Watson Institute for International and Public Affairs
The William R. Rhodes Center

Bidenomics and Climate Action: The Case of the Inflation Reduction Act

Bidenomics Event

Friday, February 3, 2023

12:00pm – 1:00pm

Joukowsky Forum, Watson Institute, 111 Thayer Street

The United States is the largest producer of oil and gas in the world. It has a welfare state that is riddled with holes and leaves vulnerable people behind. We have infamously never ever passed a climate bill due to the power of Big Oil and fossil-dependent states. We have not had active industrial policy in generations. The failures of the neoliberal era, ratcheted up by Covid and Trump, brought our political system to the brink. Bidenomics, labor and grassroots movements pushing and shaping it from the left, sought to alter this trajectory, and climate action was at the center of it. How did this effort to transform the US economy fare in its confrontation with the US political system? What can we learn about the political economy of the United States from this pivotal case?
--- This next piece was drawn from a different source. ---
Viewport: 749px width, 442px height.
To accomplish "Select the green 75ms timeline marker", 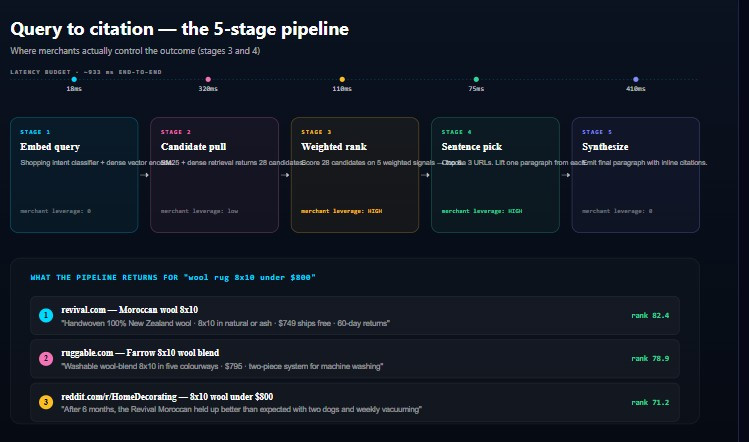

Tim Sahay, PhD Physics MIT. Senior Policy Manager, Green New Deal Network and Senior Fellow, Atlantic Council, Europe Center. Tim has worked over the past decade across physics, cleantech, climate adaptation & consulting. While doing a PhD in Physics at MIT, he organized the campus fossil divestment movement. As the Blue-Green Cities fellow at the Charles River Watershed Association, he organized housing advocates to lobby for climate resiliency in Boston. He has worked as a consultant on projects ranging from pollution in India to energy transition in China. He is currently the senior policy manager at Green New Deal Network, a coalition of labor, climate and environmental justice organizations growing a movement to pass national and international green policies. He has advised Congressional offices designing investment, trade,procurement, and industrial policies that simultaneously create good jobs, address climate change, curb racial and economic inequity. His research interests are industrial policy and energy politics. Originally from Mumbai, he is based in New York City.

Ted Fertik is Senior Strategist for Policy and Research with the Working Families Party. He received a Ph.D. in History from Yale University in 2018 with a dissertation on the international politics and economics of developmental nationalism and great power competition in the interwar period. He is the author, with Adam Tooze, of The World Economy and the Great War (Geschichte und Gesellschaft, 2014), and, with Naomi Lamoreaux, "World War I and the Restructuring of International Business"; (NBER, 2020). His popular writings have been published in n+1, the Nation, Dissent, Jacobin, Boston Review, and elsewhere.